2018-11-29 Thread Linus Torvalds

On Thu, Nov 29, 2018 at 9:59 AM Steven Rostedt  wrote:
>
> Do you realize that the cmpxchg used by the first attempts of the
> dynamic modification of code by ftrace was the source of the e1000e
> NVRAM corruption bug.

If you have a static call in IO memory, you have bigger problems than that.

What's your point?

Again - I will point out that the things you guys have tried to come
up with have been *WORSE*. Much worse.

   Linus

Re: [PATCH v2 4/4] x86/static_call: Add inline static call implementation for x86-64

2018-11-29 Thread Andy Lutomirski



> On Nov 29, 2018, at 9:50 AM, Linus Torvalds  
> wrote:
> 
>> On Thu, Nov 29, 2018 at 9:44 AM Steven Rostedt  wrote:
>> 
>> Well, the current method (as Jiri mentioned) did get the OK from at
>> least Intel (and that was with a lot of arm twisting to do so).
> 
> Guys, when the comparison is to:
> 
> - create a huge honking security hole by screwing up the stack frame
> 
> or
> 
> - corrupt random registers because we "know" they aren't in use

For C calls, we do indeed know that.  But I guess there could be asm calls.

> 
> then it really sounds pretty safe to just say "ok, just make it
> aligned and update the instruction with an atomic cmpxchg or
> something".

And how do we do that?  With a gcc plugin and some asm magic?

> 
> Of course, another option is to just say "we don't do the inline case,
> then", and only ever do a call to a stub that does a "jmp"
> instruction.

That’s not a terrible idea.

> 
> Problem solved, at the cost of some I$. Emulating a "jmp" is trivial,
> in ways emulating a "call" is not.
> 
>

Re: [PATCH v2 4/4] x86/static_call: Add inline static call implementation for x86-64

2018-11-29 Thread Steven Rostedt

On Thu, 29 Nov 2018 09:50:28 -0800
Linus Torvalds  wrote:

> On Thu, Nov 29, 2018 at 9:44 AM Steven Rostedt  wrote:
> >
> > Well, the current method (as Jiri mentioned) did get the OK from at
> > least Intel (and that was with a lot of arm twisting to do so).  
> 
> Guys, when the comparison is to:
> 
>  - create a huge honking security hole by screwing up the stack frame
> 
> or
> 
>  - corrupt random registers because we "know" they aren't in use
> 
> then it really sounds pretty safe to just say "ok, just make it
> aligned and update the instruction with an atomic cmpxchg or
> something".

Do you realize that the cmpxchg used by the first attempts of the
dynamic modification of code by ftrace was the source of the e1000e
NVRAM corruption bug.

It's because it happened to do it to IO write only memory, and a
cmpxchg will *always* write, even if it didn't match. It will just
write out what it read.

In the case of the e1000e bug, it read 0x and that's what it
wrote back out.

So no, I don't think that's a better solution.

-- Steve

> 
> Of course, another option is to just say "we don't do the inline case,
> then", and only ever do a call to a stub that does a "jmp"
> instruction.
> 
> Problem solved, at the cost of some I$. Emulating a "jmp" is trivial,
> in ways emulating a "call" is not.
> 
>   Linus

Re: [PATCH v2 4/4] x86/static_call: Add inline static call implementation for x86-64

2018-11-29 Thread Linus Torvalds

On Thu, Nov 29, 2018 at 9:50 AM Linus Torvalds
 wrote:
>
>  - corrupt random registers because we "know" they aren't in use

Just to clarify: I think that's a completely unacceptable model.

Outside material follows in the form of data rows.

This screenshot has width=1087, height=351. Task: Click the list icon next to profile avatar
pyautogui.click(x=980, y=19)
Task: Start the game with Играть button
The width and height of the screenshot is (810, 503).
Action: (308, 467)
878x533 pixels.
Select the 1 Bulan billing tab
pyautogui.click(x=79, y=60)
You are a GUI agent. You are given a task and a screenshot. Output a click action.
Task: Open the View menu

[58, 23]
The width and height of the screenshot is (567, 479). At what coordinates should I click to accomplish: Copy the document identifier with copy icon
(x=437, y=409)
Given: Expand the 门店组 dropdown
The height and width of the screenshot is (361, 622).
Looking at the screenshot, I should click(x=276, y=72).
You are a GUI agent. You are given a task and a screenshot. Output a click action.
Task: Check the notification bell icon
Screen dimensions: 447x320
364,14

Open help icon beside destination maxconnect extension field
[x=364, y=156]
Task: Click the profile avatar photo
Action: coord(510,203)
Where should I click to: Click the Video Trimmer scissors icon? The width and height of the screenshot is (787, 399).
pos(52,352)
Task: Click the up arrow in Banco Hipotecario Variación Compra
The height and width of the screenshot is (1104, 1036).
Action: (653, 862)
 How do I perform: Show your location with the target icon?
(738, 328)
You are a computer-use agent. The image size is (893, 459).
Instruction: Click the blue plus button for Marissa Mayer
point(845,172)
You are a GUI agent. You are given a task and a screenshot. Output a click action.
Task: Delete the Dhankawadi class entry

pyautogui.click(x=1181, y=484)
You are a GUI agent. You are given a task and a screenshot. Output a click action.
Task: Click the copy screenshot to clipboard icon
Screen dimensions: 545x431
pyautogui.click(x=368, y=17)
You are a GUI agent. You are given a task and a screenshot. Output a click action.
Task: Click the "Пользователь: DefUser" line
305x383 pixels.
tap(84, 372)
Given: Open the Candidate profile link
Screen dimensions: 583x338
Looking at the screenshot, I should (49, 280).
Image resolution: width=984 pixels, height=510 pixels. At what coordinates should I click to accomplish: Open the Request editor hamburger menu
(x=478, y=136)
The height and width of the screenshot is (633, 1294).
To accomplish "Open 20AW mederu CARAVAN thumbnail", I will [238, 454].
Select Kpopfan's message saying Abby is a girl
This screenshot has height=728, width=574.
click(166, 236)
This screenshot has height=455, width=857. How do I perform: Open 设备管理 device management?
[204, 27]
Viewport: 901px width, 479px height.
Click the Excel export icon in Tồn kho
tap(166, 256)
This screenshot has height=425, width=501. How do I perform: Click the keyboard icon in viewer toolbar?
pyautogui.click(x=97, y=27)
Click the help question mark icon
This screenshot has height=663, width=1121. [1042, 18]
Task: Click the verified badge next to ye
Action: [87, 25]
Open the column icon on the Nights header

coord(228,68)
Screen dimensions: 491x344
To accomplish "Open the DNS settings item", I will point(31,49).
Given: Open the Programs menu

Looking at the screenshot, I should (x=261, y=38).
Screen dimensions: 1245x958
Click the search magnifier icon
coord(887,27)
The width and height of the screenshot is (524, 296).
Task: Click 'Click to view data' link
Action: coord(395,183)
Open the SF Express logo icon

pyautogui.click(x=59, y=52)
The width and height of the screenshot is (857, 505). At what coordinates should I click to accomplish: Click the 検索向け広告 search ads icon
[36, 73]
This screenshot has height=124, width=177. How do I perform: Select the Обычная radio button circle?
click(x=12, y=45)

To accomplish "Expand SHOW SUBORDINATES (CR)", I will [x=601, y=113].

We already have lots of special calling conventions, including ones
that do not have any call-clobbered registers at all, because we have
special magic calls in inline asm.

Some of those might be prime material for doing static calls (ie PV-op
stuff, where the native model does *not* change any registers).

So no. Don't do ugly hacks like that.

   Linus

Re: [PATCH v2 4/4] x86/static_call: Add inline static call implementation for x86-64

2018-11-29 Thread Andy Lutomirski



> On Nov 29, 2018, at 9:45 AM, Josh Poimboeuf  wrote:
> 
>> On Thu, Nov 29, 2018 at 09:41:33AM -0800, Andy Lutomirski wrote:
>> 
>>> On Nov 29, 2018, at 9:21 AM, Steven Rostedt  wrote:
>>> 
>>> On Thu, 29 Nov 2018 12:20:00 -0500
>>> Steven Rostedt  wrote:
>>> 
>>> 
 r8 = return address
 r9 = function to call
 
>>> 
>>> Bad example, r8 and r9 are args, but r10 and r11 are available.
>>> 
>>> -- Steve
>>> 
   push r8
   jmp *r9
 
 Then have the regs->ip point to that trampoline.
>> 
>> Cute. That’ll need ORC annotations and some kind of retpoline to replace the 
>> indirect jump, though.
> 
> I'm going with this idea, but the BP is so rare that I really don't see
> why a retpoline would be needed.
> 

Without the retpoline in place, you are vulnerable to security researchers 
causing you a personal denial of service by finding a way to cause the BP to 
get hit, mistraining the branch predictor, and writing a paper about it :)

Re: [PATCH v2 4/4] x86/static_call: Add inline static call implementation for x86-64

2018-11-29 Thread Linus Torvalds

On Thu, Nov 29, 2018 at 9:44 AM Steven Rostedt  wrote:
>
> Well, the current method (as Jiri mentioned) did get the OK from at
> least Intel (and that was with a lot of arm twisting to do so).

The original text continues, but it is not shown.